Screenshot grounding data

···

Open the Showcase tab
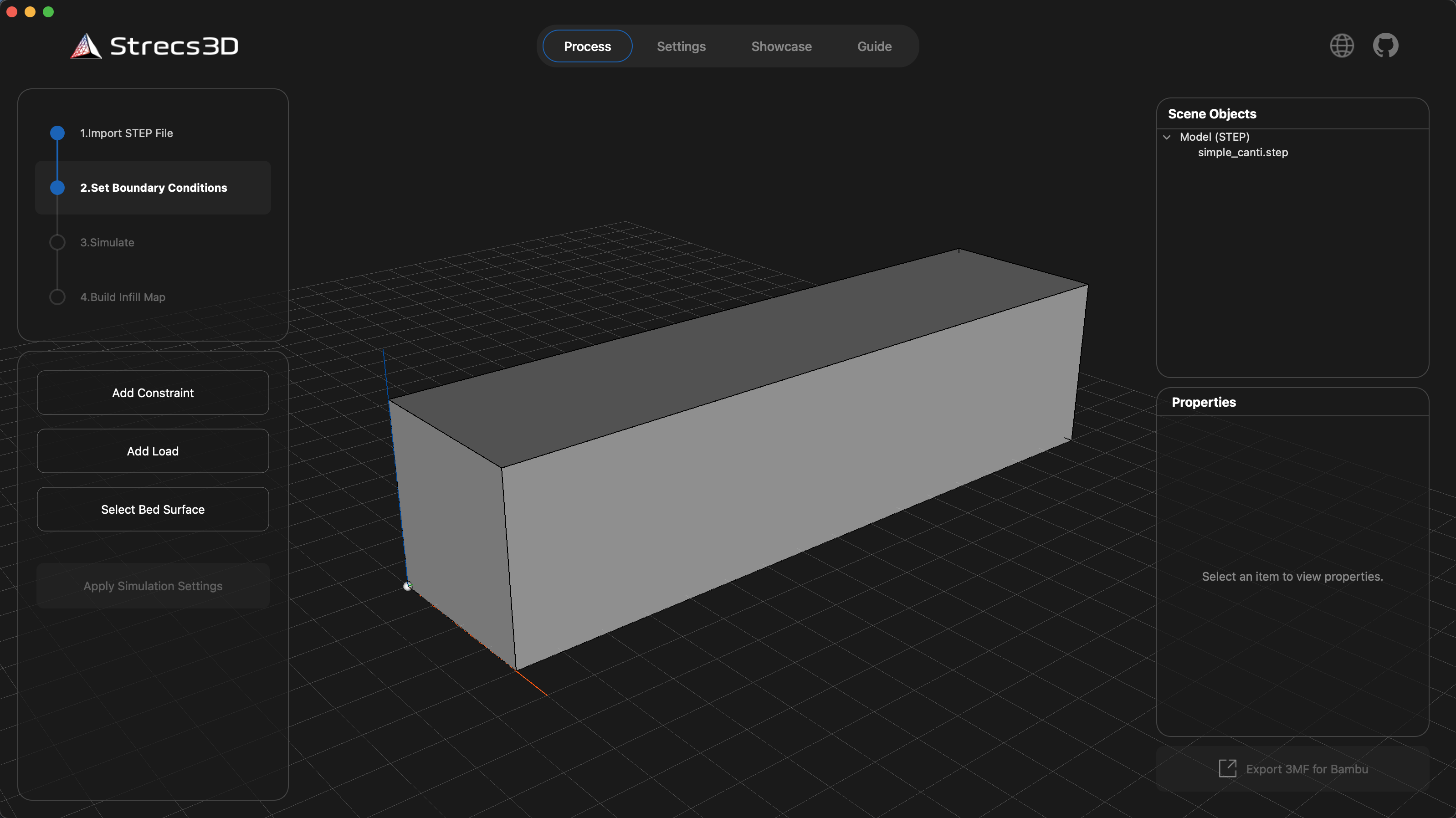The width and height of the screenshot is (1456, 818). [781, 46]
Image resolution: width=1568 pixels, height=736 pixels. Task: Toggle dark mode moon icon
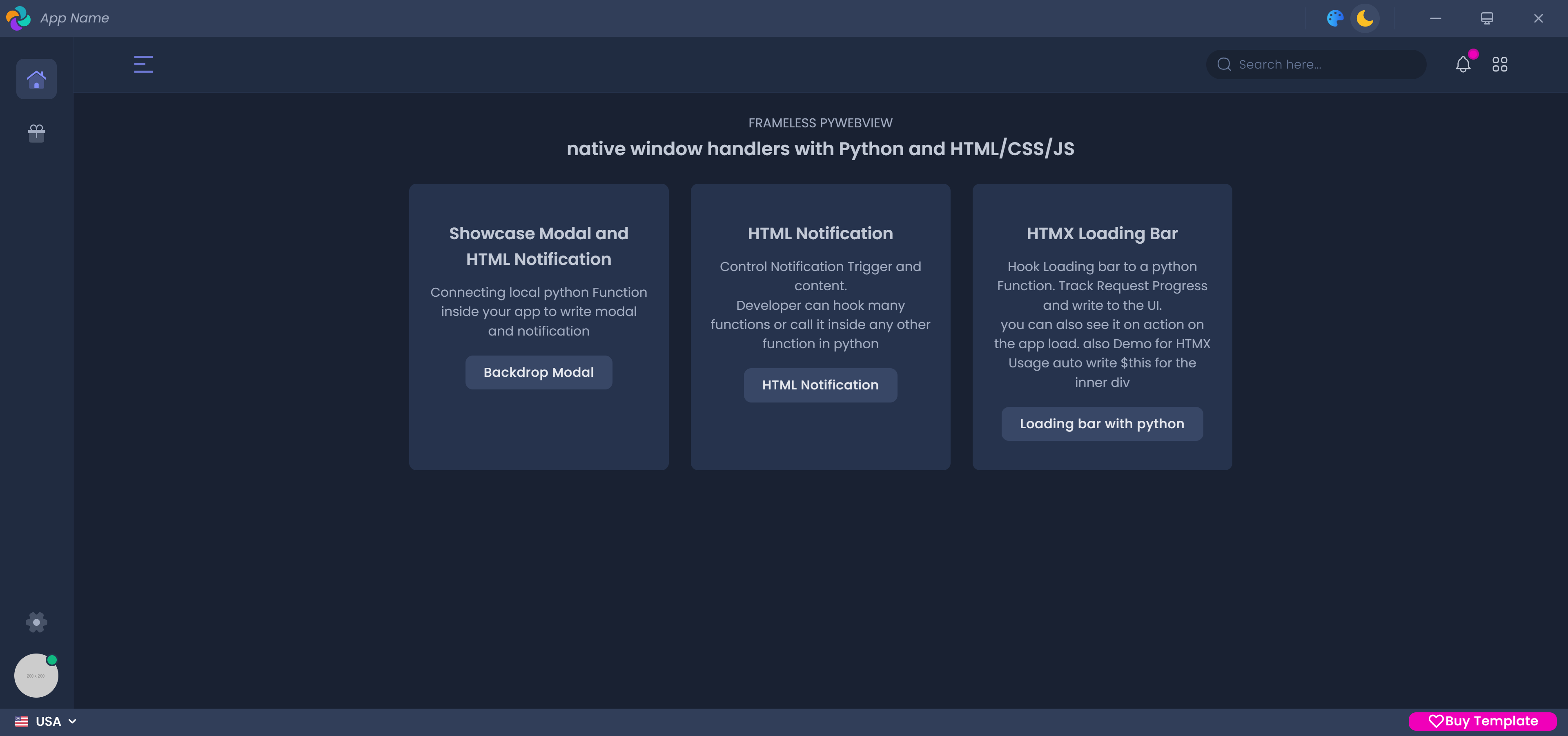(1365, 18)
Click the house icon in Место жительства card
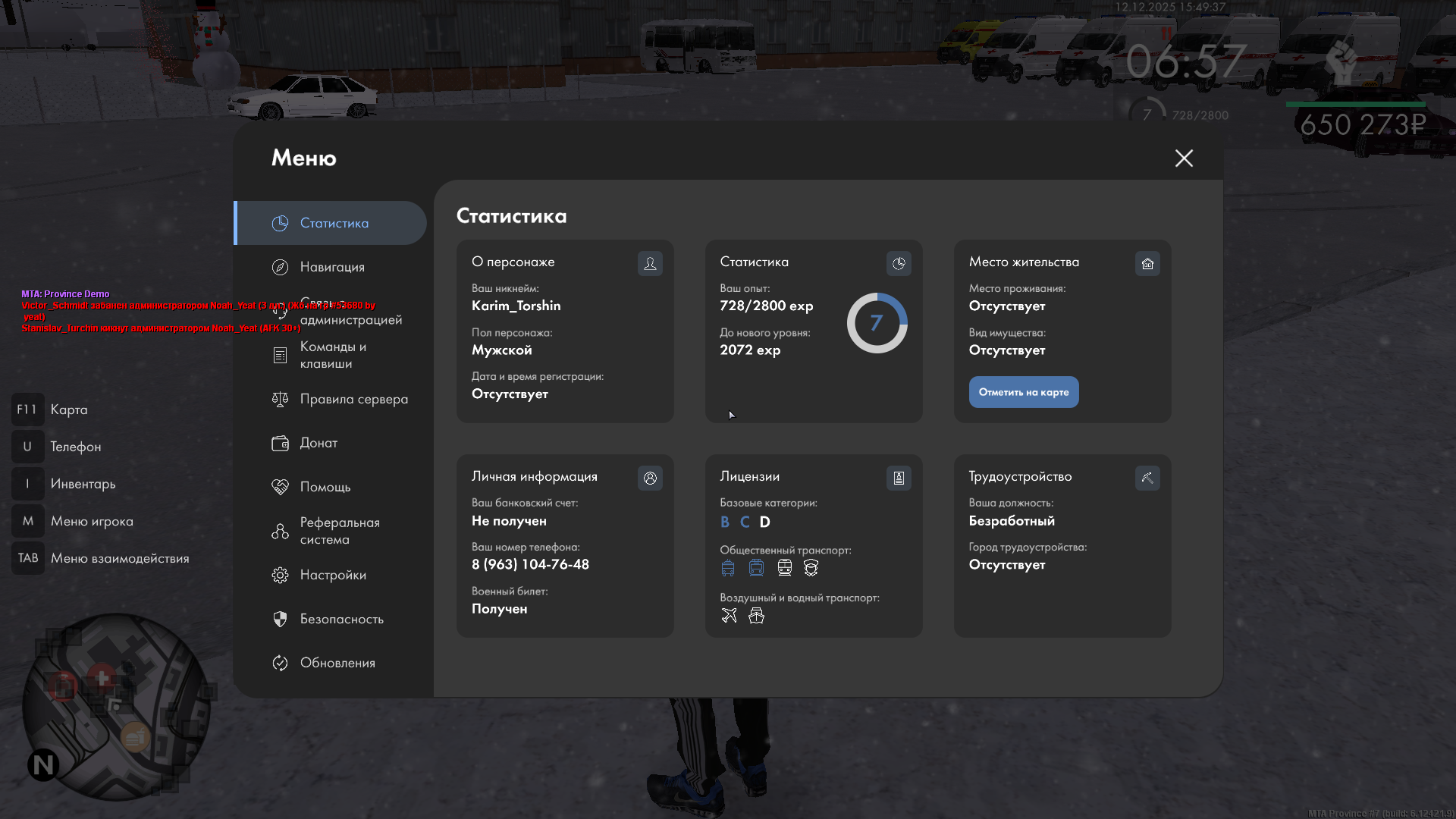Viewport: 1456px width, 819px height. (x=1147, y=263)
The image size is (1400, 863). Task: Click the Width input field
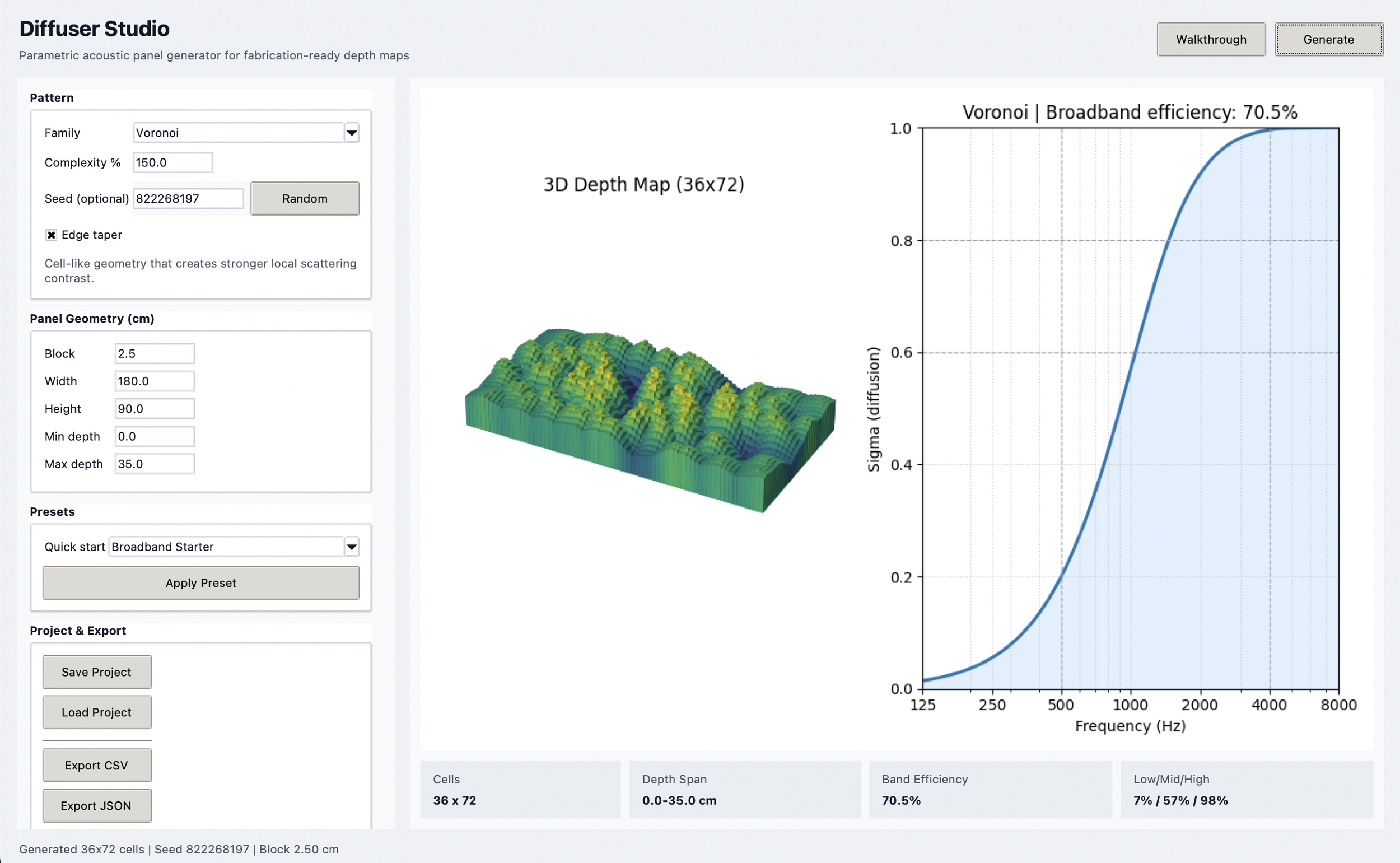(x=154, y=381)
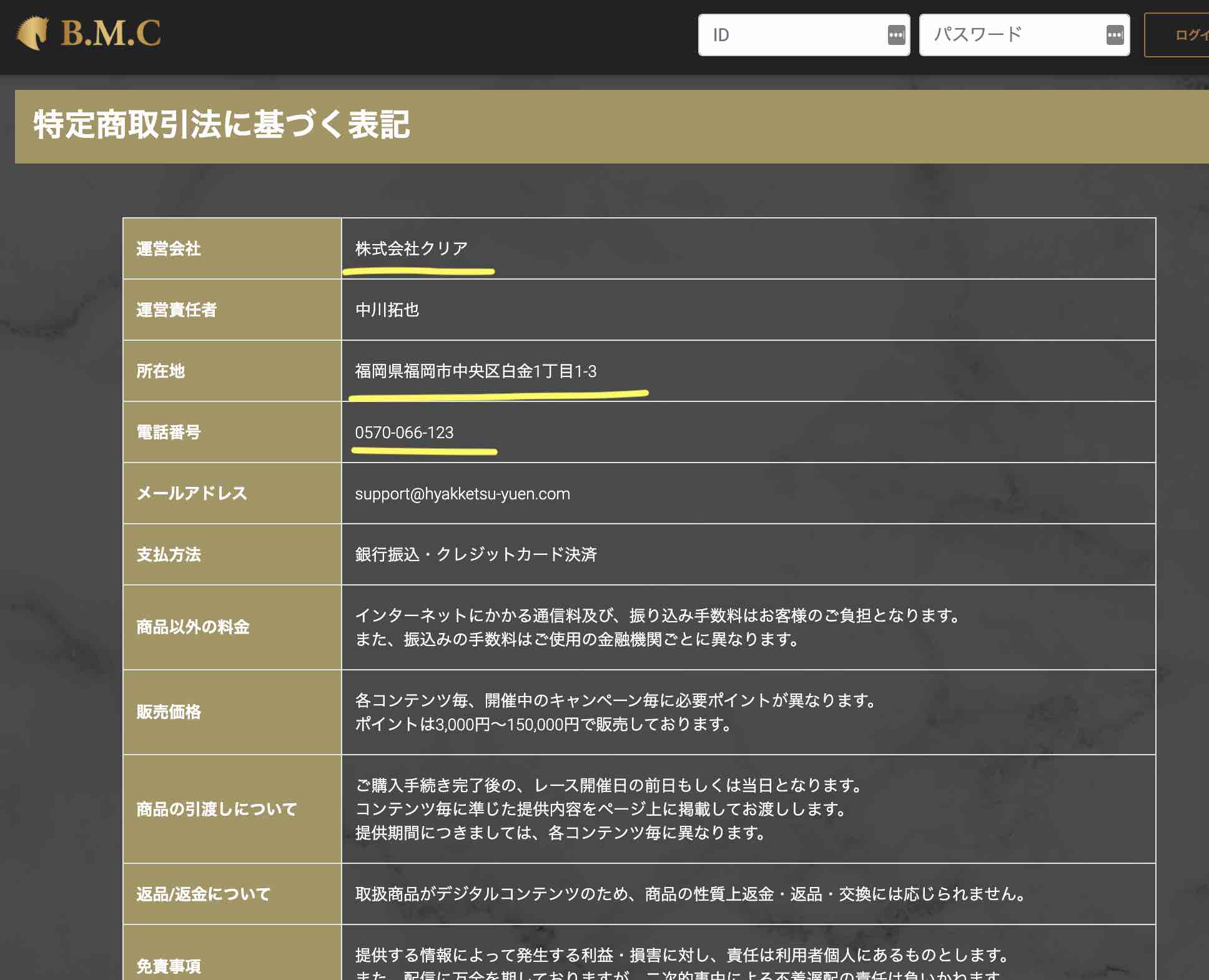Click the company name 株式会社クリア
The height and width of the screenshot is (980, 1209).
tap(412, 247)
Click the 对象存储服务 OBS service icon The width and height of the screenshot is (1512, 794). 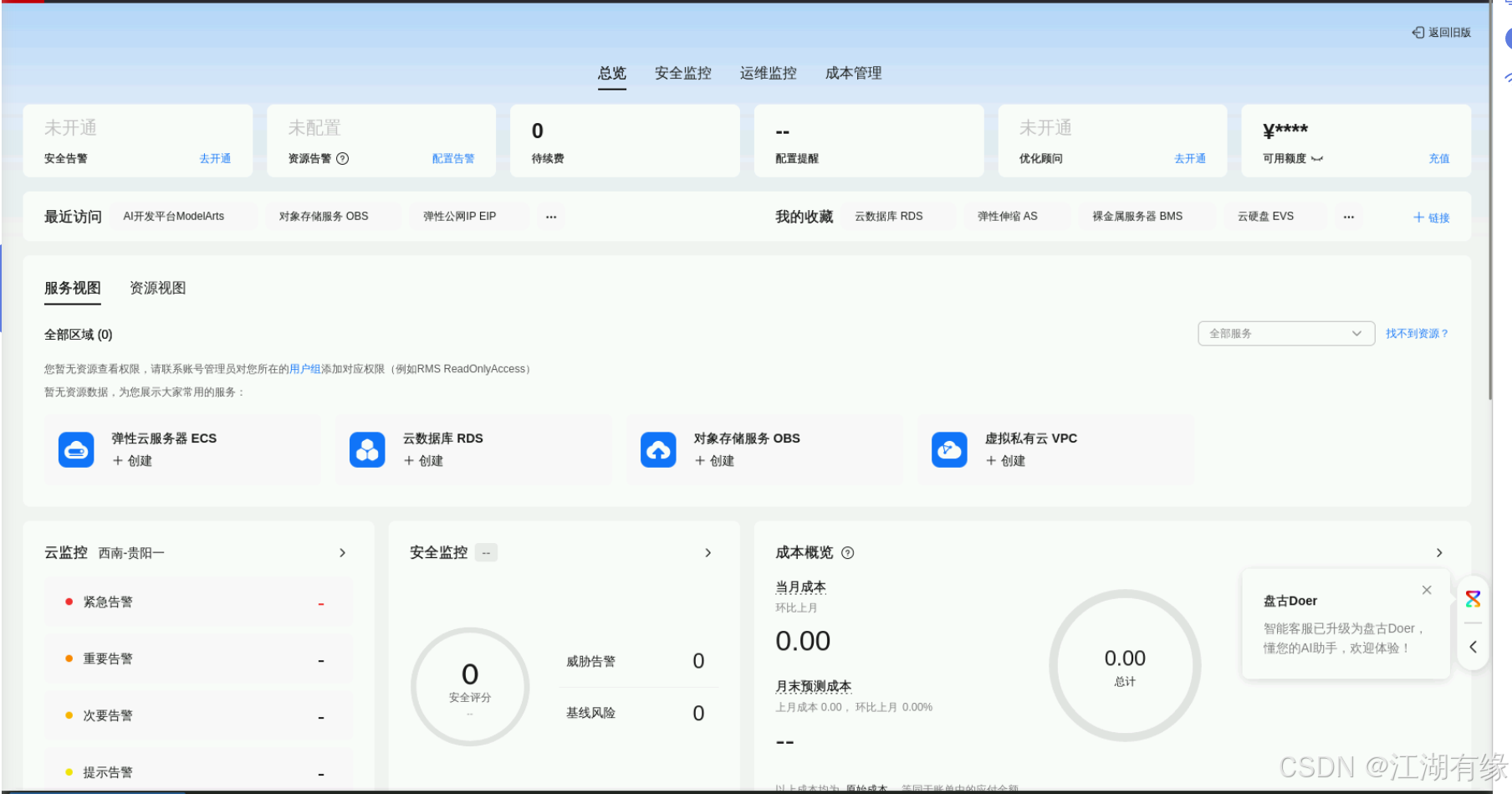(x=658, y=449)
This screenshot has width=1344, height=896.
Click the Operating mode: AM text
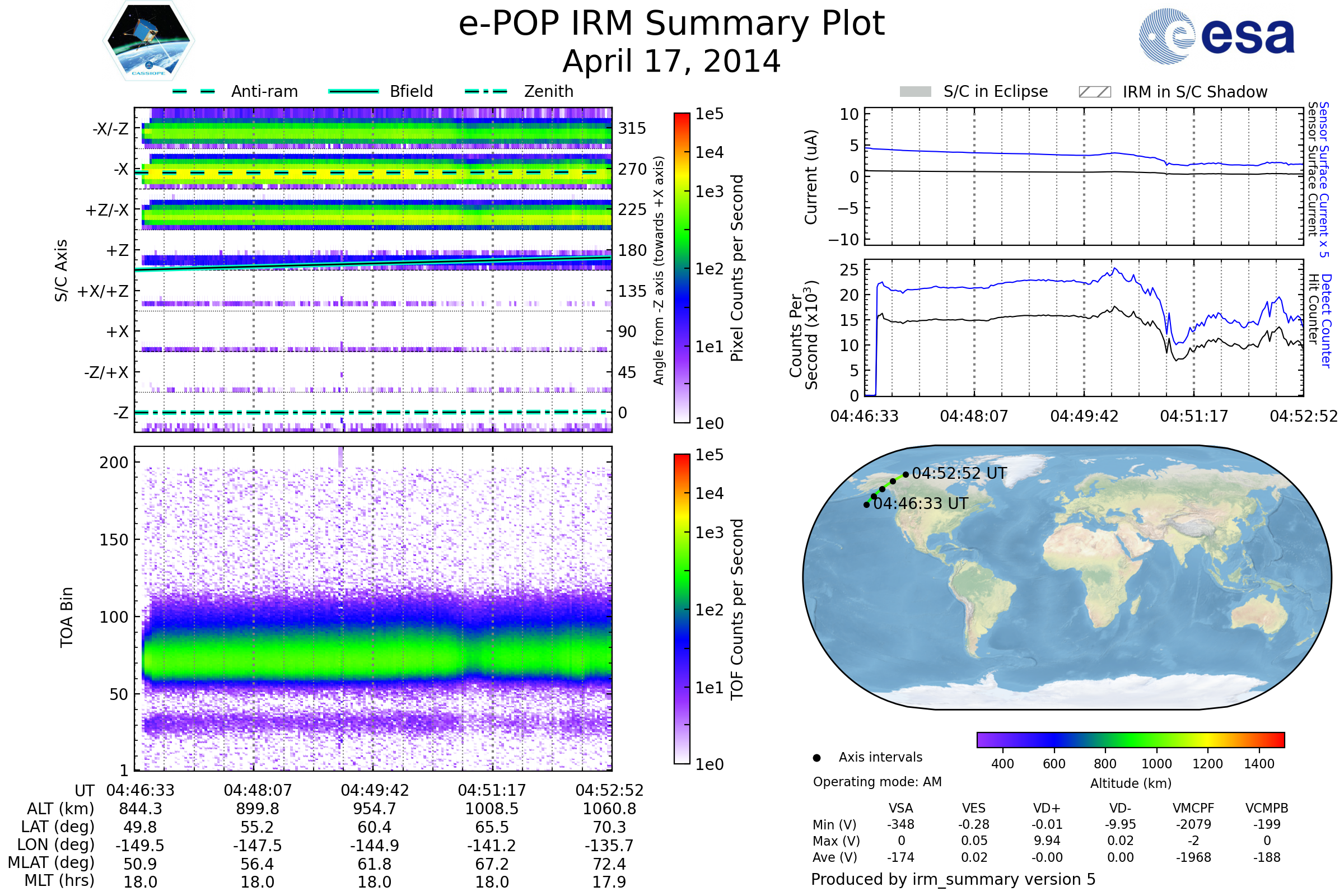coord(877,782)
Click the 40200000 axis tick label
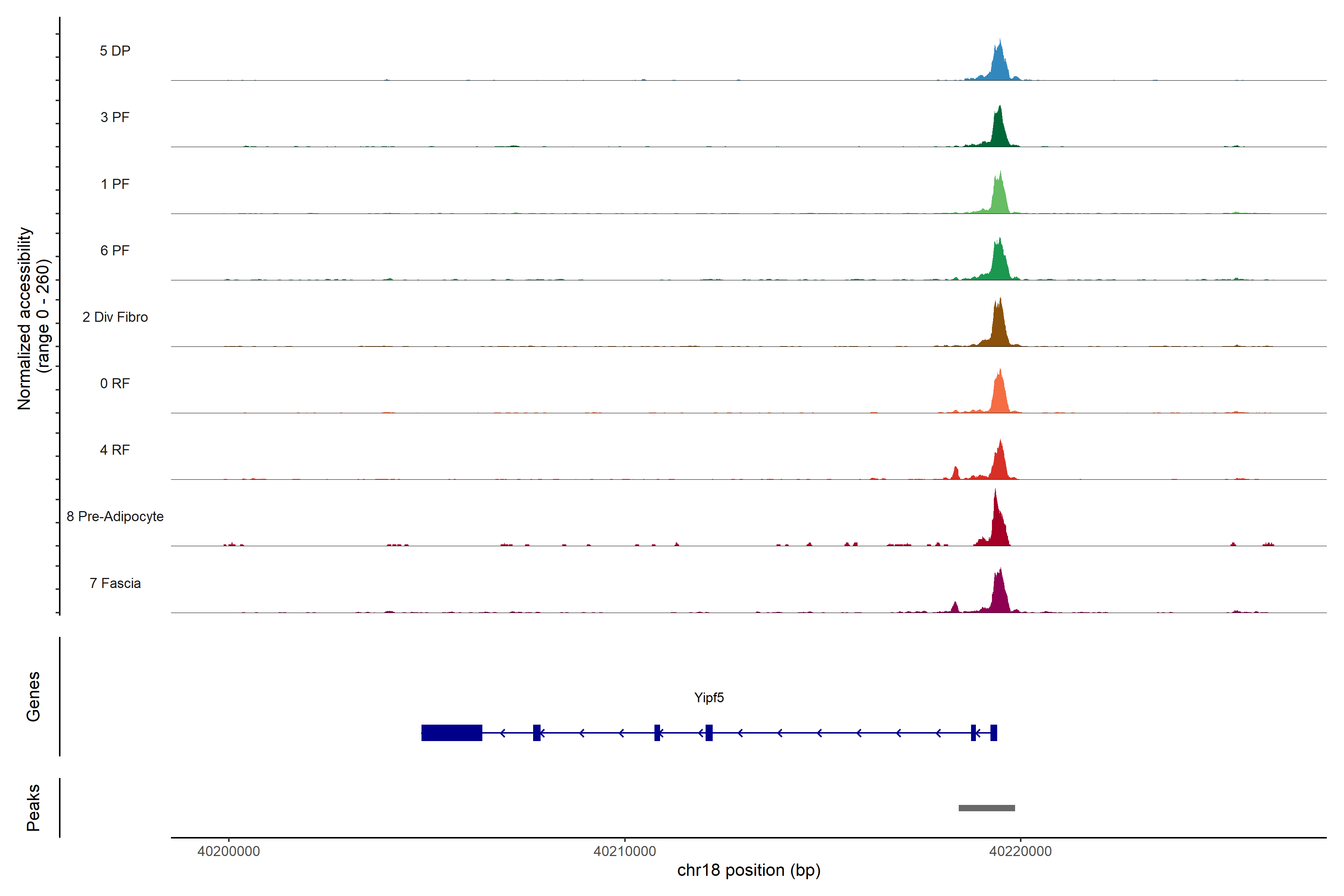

···

• Try it: Give back exactly, and only, the lines from the one holding "Click the Operating mode: AM text" through the last line of the entries, with every picture omitted.

• Response to the exercise:
Click the Operating mode: AM text
coord(877,782)
Click the 40200000 axis tick label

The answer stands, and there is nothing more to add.